**Data section**
--------------------
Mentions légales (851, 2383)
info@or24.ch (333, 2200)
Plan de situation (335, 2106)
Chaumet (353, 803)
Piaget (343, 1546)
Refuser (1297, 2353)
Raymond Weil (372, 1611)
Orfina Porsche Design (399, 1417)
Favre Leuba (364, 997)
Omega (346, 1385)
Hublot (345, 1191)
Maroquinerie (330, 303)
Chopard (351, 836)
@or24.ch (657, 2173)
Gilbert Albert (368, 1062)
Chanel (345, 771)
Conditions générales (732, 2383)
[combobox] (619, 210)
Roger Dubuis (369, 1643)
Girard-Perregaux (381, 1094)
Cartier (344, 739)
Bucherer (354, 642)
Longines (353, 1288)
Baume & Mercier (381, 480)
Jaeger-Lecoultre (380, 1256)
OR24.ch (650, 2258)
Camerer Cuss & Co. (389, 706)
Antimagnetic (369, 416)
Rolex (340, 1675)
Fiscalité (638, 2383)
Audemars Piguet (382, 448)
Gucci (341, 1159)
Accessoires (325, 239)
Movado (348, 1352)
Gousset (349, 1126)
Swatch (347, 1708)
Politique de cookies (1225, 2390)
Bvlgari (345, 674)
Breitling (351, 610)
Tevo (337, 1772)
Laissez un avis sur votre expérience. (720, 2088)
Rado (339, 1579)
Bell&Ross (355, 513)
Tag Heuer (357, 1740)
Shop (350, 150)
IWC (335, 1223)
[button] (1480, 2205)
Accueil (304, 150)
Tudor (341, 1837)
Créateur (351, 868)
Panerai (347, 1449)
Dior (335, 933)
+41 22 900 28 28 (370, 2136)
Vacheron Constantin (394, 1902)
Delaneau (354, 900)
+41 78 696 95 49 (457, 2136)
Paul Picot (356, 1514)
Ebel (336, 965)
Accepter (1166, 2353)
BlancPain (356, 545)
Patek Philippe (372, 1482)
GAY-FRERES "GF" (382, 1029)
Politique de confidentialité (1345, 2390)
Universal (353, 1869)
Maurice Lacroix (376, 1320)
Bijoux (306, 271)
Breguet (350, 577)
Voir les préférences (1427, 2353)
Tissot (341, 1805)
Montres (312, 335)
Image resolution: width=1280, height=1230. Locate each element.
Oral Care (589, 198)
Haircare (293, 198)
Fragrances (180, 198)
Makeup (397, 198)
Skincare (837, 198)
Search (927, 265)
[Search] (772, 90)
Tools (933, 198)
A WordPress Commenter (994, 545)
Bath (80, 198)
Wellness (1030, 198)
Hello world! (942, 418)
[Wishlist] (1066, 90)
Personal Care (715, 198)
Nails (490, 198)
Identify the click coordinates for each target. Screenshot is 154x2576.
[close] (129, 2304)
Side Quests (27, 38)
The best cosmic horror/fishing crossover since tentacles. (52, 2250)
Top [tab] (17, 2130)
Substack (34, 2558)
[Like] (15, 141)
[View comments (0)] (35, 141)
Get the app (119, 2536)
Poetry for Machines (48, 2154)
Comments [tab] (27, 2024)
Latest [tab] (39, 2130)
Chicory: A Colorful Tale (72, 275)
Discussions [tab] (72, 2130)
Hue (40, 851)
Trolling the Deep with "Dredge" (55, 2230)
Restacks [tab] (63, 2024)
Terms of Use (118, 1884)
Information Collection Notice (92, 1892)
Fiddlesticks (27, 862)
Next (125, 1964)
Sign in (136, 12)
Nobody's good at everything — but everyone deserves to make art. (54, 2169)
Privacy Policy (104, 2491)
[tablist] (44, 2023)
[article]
--------------------
**Your task**
Can you rewrite the records from the line holding "Information Collection Notice (92, 1892)" through the end of the records, both ends included, with "Privacy Policy" changed to "Cookie Policy" and nothing else altered?

**Result of the exercise**
Information Collection Notice (92, 1892)
Fiddlesticks (27, 862)
Next (125, 1964)
Sign in (136, 12)
Nobody's good at everything — but everyone deserves to make art. (54, 2169)
Cookie Policy (104, 2491)
[tablist] (44, 2023)
[article]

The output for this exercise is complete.